Im Zentrum der Diskussionen stehen oftmals die mögliche Harmonisierung von digitalen Meldepflichten und die elektronische Rechnungsstellung. Auch die einzige Mehrwertsteuerregistrierung wird von vielen Seiten begrüßt, wobei eine konkrete Ausgestaltung neuer Regelungen noch offen ist. Was sich hinter der Initiative “Mehrwertsteuer im digitalen Zeitalter” verbirgt, haben wir Euch in diesem Artikel dargestellt.
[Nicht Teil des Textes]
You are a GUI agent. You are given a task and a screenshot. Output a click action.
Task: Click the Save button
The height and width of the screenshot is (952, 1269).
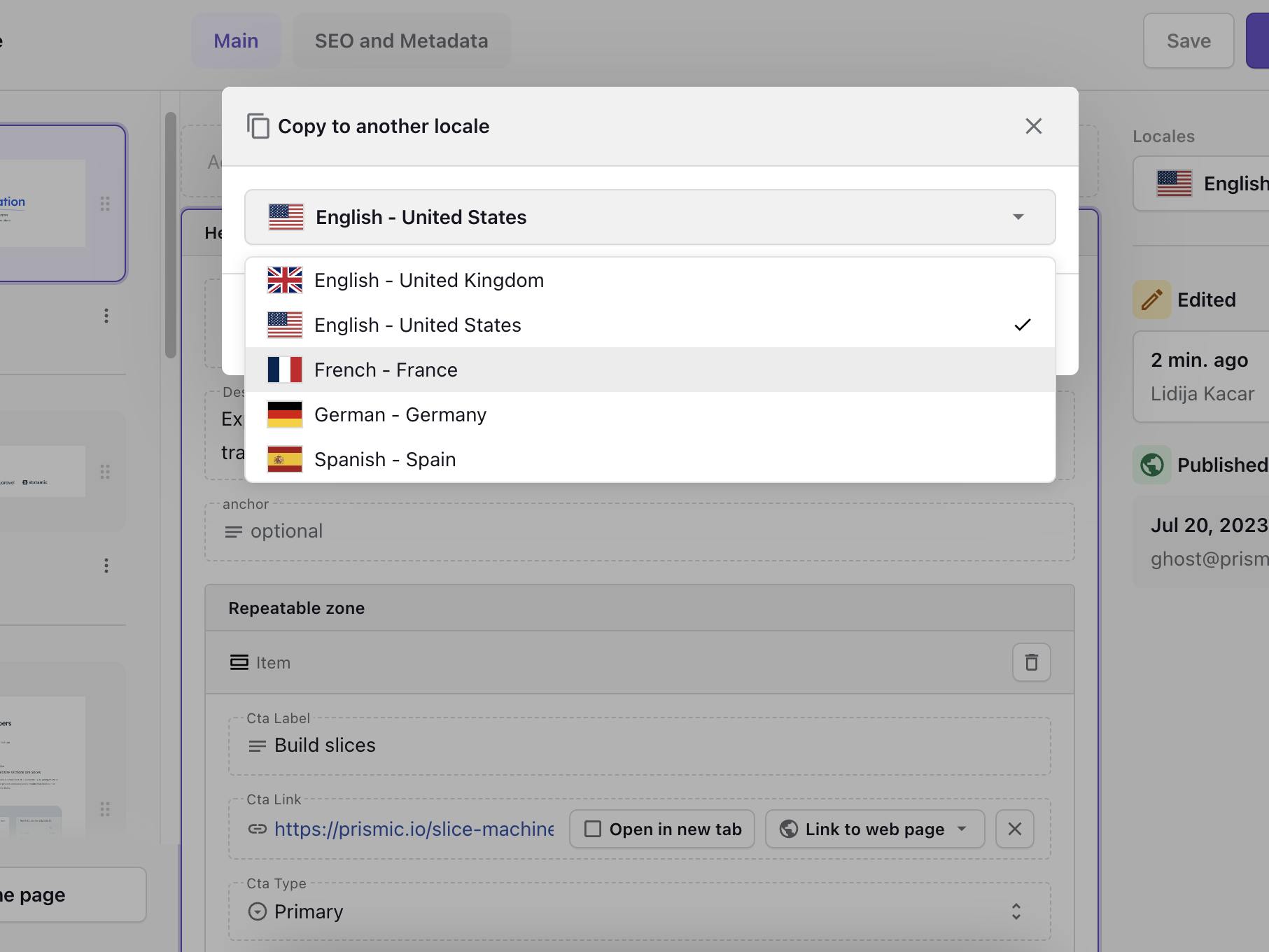point(1188,41)
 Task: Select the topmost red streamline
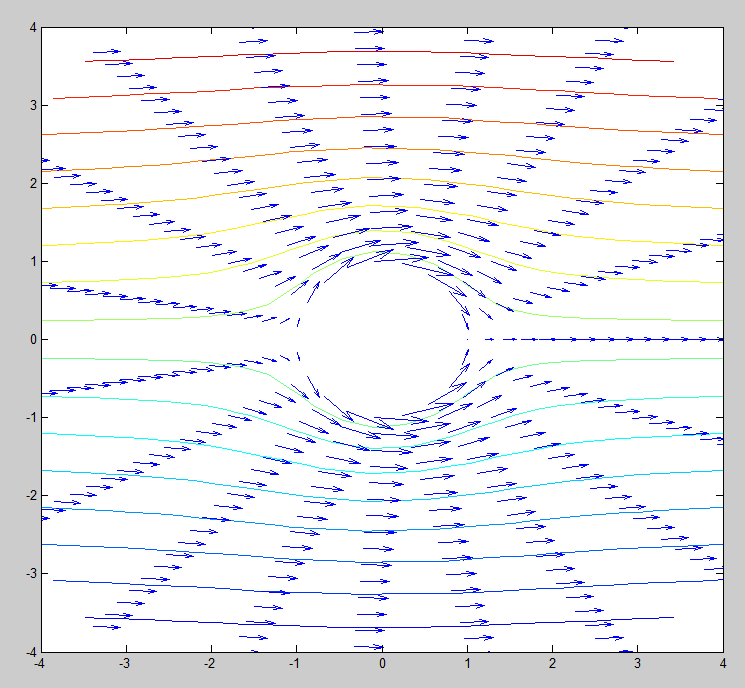(380, 52)
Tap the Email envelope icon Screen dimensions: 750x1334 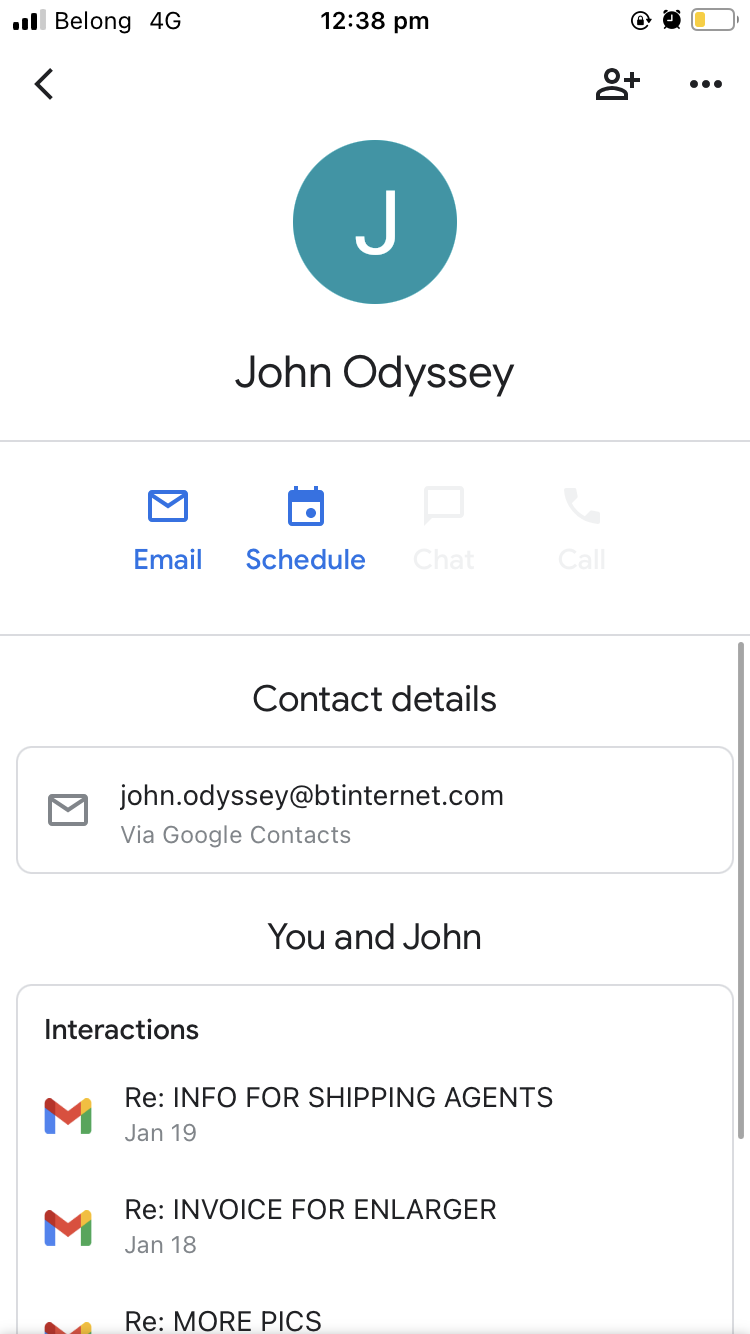click(x=168, y=506)
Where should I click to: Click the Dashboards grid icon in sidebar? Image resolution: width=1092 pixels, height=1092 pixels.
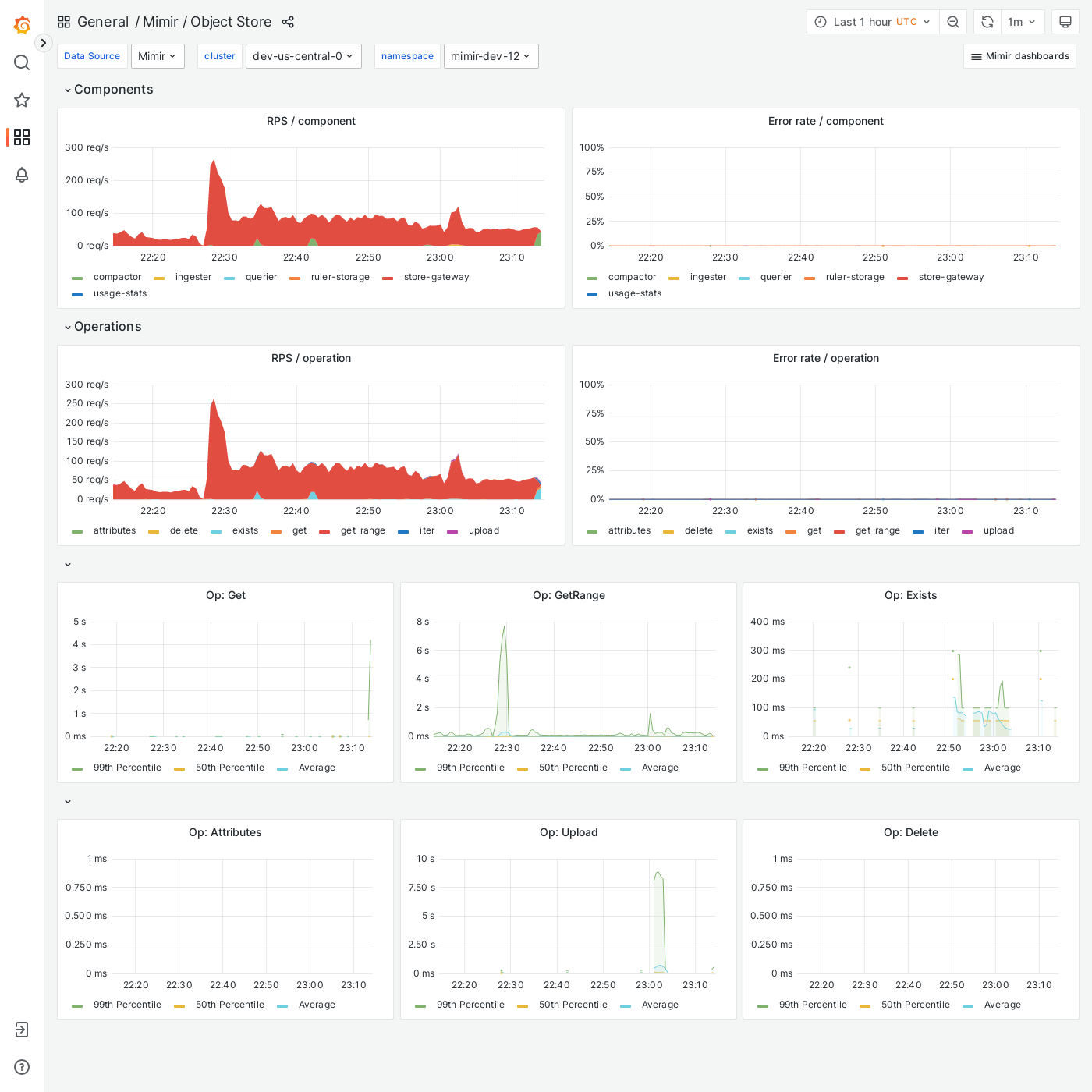tap(22, 137)
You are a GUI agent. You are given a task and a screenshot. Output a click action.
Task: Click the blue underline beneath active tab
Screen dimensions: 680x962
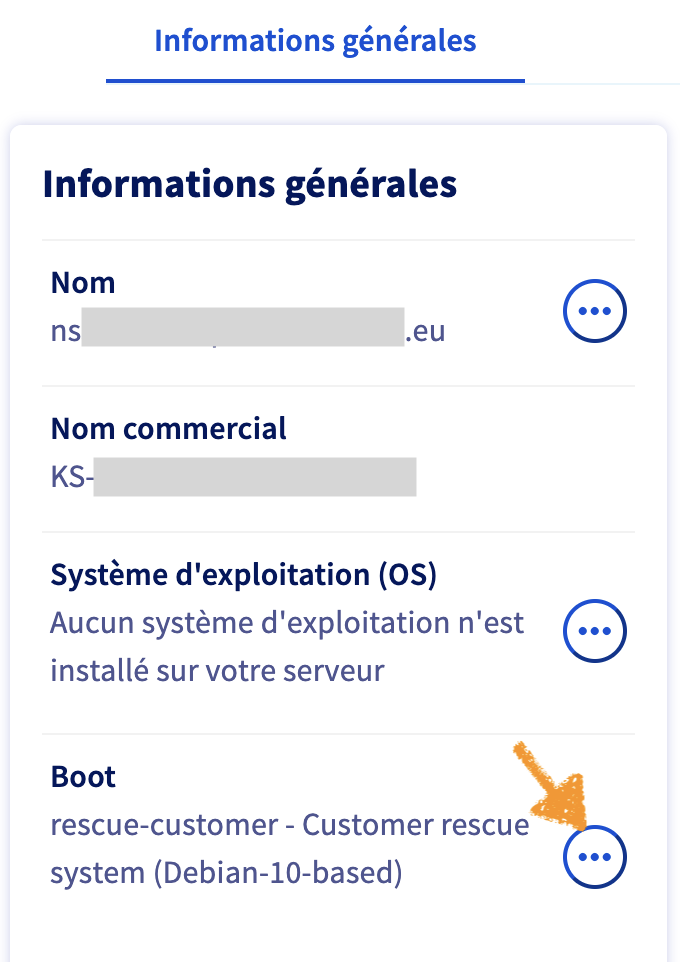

Initiative führt nicht automatisch zur Umsatzsteuerreform 

Der weitere Verlauf war ebenfalls absehbar: Bis Anfang Mai stand es jedem offen, sich an der öffentlichen Konsultation zu beteiligen und seine Meinung zu der Initiative an die EU-Kommission heranzutragen. Taxdoo hat das natürlich mit Blick auf die Schwierigkeiten für alle Onlinehändler und ihre Steuerberater ebenfalls getan. 

Zudem wurde durch die EU-Kommission eine Studie zur Mehrwertsteuer im digitalen Zeitalter in Auftrag gegeben, bei der verschiedene Interessenvertreter ebenfalls zu den bestehenden Herausforderungen, möglichen Optionen für Neuregelungen und das Erfordernis von Regulierungsbedarf befragt wurden. 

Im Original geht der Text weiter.